Em 1975, com os países da América Latina presididos por militares, Jango enviou os filhos para Londres. Em 11 anos de exílio já tinham vivido no Uruguai e na Argentina. Denise fala com alguma tristeza sobre o exílio: “Sou brasileira. O Brasil é a minha pátria, mas tenho identidade com o Uruguai”. Recorda que foi alfabetizada em espanhol, passou a infância no Uruguai onde tinha amigos. Até hoje, quando volta para lá, vai atrás do que viveu em terras uruguaias. “Sempre falo que a gente sofre com a falta de identidade, no exílio. É estrangeiro no exílio e quando volta é estrangeiro. Não tem raízes”. Um mal do qual não padecem suas filhas, Bárbara e Isabela, que sentem orgulho de serem netas de João Goulart.

Expedição pelos túneis

Com a posse de Jango, a tranquilidade voltou ao Palácio Piratini e as crianças, afirma João Otávio Brizola, puderam fazer uma expedição pelos túneis do Palácio. “Há um túnel que vai do porão do Palácio até a rua Jerônimo Coelho, onde ficava uma garagem. Nós fomos com os motoristas por este túnel”. A aventura é revivida com alegria. “Meu pai nos levou ao porão uma vez só para vermos o local onde funcionava a Rádio da Legalidade. Era uma sala apertada, com paredes amarelas. O coordenador ali era o Hamilton Chaves. Tinha também o Hélio Fontoura e o coronel Neme, que coordenava a colocação dos sacos de areia”, recorda.

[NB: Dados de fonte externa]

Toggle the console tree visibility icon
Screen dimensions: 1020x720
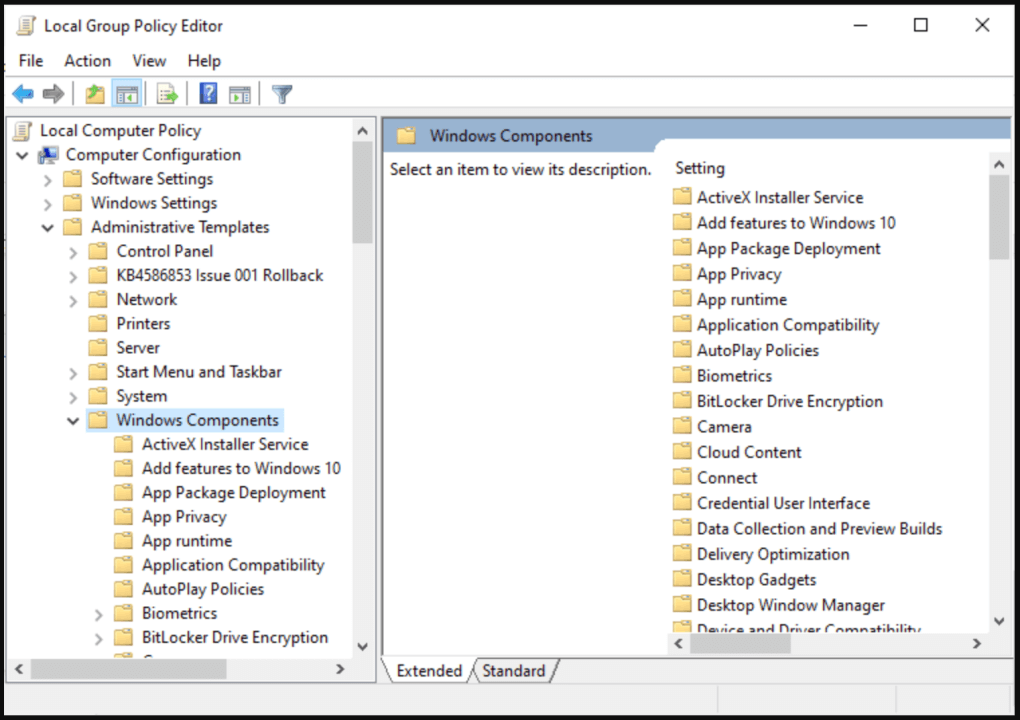click(x=128, y=93)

João Otávio lembra de Hamilton Chaves (C) nos porões do Palácio l Foto: Reprodução

Foi nos porões, com a Rádio da Legalidade, que Brizola firmou o seu papel na História brasileira. Hoje, seu nome ainda tem força na política, como prova a eleição de três de seus netos pelo PDT: Juliana Brizola, deputada estadual, no Rio Grande do Sul; Leonel Brizola Brizola Neto, vereador do Rio de Janeiro, e Brizola Neto, deputado federal pelo Rio. Mas, se os descendentes de Brizola não têm do que se queixar, os filhos de Jango reclamam do mau tratamento dado ao governo Goulart nos livros escolares, por exemplo. “Há um grande silêncio em volta dele, o que é terrível”, declara Denise. João Vicente vê, neste silêncio sobre a biografia e a trajetória política do pai, o desejo de esconder a necessidade que o país ainda sofre de reformas, como as pretendidas por Jango. “Trazer a memória de Jango à luz é trazer a luta pelas reformas de base”.